Dzień pierwszy 02.08 Ustrzyki Górne – Kalwaria Pacławska
Wyprawa rozpoczęła się zgodnie z planem – 02 sierpnia na zbiórce uczestników wyprawy w m. Polany koło Zamościa stawili się wszyscy, dwóch rowerzystów: Tato, ja oraz zespół pomocniczy (jak się później okazało – niezbędny) Mama, Ciocia i Wujek. Stamtąd wyruszyliśmy samochodem i rowerami do Ustrzyk Górnych. Na miejsce dotarliśmy wieczorem. Nocleg przewidziałem w schronisku Kremenaros. Odżyły wspomnienia z pobytu tutaj kilka lat wcześniej. Czas zatrzymał się w miejscu
i akurat w tym przypadku mam nadzieję, że tak pozostanie. Niestety, nie obyło się bez przygód – na miejscu okazało się, że nie mamy szpilek do głównego namiotu. Na szczęście Pan, który zarządzał schroniskiem wypożyczył nam zapasowe. Muszę dodać, że na całej trasie, którą pokonaliśmy,
z dwoma wyjątkami, spotykaliśmy się z dużym zainteresowaniem, pomocą i życzliwością ludzi, których mijaliśmy. Rozbiliśmy namioty, zjedliśmy kolację i udaliśmy się na krótki spacer a następnie bardzo podekscytowani usnęliśmy. Następnego dnia (3.08), pobudka około 7.00, krótkie, lekkie śniadanie, pakowanie sakw, namiotów, prowiantu i w drogę. Tak wyglądały kolejne nasze 13 poranków, których po skończonej wyprawie jeszcze długo mi brakowało. Start wyprawy znajdował się w m.
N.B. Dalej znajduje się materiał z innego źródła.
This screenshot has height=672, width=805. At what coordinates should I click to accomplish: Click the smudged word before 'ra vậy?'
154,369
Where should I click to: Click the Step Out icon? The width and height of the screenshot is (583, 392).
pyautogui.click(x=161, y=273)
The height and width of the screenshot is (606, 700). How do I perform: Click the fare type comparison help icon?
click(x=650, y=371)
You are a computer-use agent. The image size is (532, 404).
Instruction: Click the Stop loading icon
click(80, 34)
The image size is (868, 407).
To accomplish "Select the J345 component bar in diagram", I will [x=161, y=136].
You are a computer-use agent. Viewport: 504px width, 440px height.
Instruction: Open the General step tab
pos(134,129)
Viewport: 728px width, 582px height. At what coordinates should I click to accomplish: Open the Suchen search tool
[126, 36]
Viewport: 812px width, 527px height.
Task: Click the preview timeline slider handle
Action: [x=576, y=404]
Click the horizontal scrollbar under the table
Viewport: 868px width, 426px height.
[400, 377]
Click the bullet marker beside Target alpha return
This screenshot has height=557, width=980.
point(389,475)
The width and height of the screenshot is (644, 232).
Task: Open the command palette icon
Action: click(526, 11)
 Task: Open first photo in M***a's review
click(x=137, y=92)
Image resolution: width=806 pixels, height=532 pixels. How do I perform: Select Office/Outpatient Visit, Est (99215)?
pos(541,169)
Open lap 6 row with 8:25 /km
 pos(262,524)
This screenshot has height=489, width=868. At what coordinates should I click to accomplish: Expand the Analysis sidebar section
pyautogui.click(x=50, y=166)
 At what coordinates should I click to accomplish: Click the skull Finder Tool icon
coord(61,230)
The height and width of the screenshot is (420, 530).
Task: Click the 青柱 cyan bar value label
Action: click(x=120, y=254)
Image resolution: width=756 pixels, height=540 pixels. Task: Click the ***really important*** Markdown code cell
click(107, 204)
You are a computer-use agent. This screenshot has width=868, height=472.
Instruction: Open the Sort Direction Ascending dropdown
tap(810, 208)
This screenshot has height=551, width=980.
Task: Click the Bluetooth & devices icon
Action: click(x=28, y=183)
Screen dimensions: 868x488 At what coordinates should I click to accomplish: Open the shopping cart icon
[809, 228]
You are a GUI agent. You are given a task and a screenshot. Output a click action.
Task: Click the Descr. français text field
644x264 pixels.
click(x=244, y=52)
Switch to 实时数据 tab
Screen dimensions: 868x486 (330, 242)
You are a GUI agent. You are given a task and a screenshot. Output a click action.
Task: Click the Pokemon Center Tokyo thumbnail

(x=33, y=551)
Wołosate, do której dotarliśmy około 8.30. Na miejscu okazało się, że muszę walczyć ze sobą pomiędzy przemożną chęcią wejścia kolejny raz na najwyższy szczyt naszej części Bieszczad – Tarnicę a rozpoczęciem wyprawy rowerowej. Na szczęście rozsądek zwyciężył i wyruszyliśmy o 10.00. Bieszczady okazały się górami łaskawymi dla nas rowerzystów – podjazdy i zjazdy, zakręty, piękno miejsc przez które przejeżdżaliśmy spowodowały, że większość trasy minęła szybko. Pierwszy odpoczynek miał miejsce za miejscowością Lutowiska w okolicy Stanicy Kresowej Chreptiów. Tam znajduje się piękny punkt widokowy w kierunku Bieszczad. Nie planowany drugi odpoczynek zrobiliśmy w m. Czarna Górna, gdzie znajduje się prywatne Muzeum Historii Bieszczad. Miejsce jest interesujące z kilku powodów – znajdują się tutaj eksponaty pochodzące z rejonu Bieszczad, właścicielem – pasjonatem jest osoba prywatna, niestety bez wsparcia Państwa. „Kustoszem” jest miła Pani, która opowiada o Bieszczadach. Tak jak cały ten etap, dalsza część trasy przebiegała drogami asfaltowymi, po których odbywał się ruch kołowy. Trudny odcinek, pojawił się na 63 km od m. Krościenko k. Ustrzyk Dolnych do m. Jureczkowa – długa i w miarę prosta droga, nieosłonięty od słońca teren i podjazd cały czas pod górę. Jak się później okazało, było to tylko preludium przed odcinkiem od m. Jureczkowo do Arłamowa. Na tym odcinku, momentami musieliśmy prowadzić rowery. Na metę tego odcinka tj. Kalwarii Pacławskiej dotarliśmy bardzo zmęczeni ale również zadowoleni. Tutaj znaleźliśmy miejsce na rozbicie namiotu. Niestety było zbyt późno na podziwianie widoków okolic, które następnego ranka okazały się bardzo piękne.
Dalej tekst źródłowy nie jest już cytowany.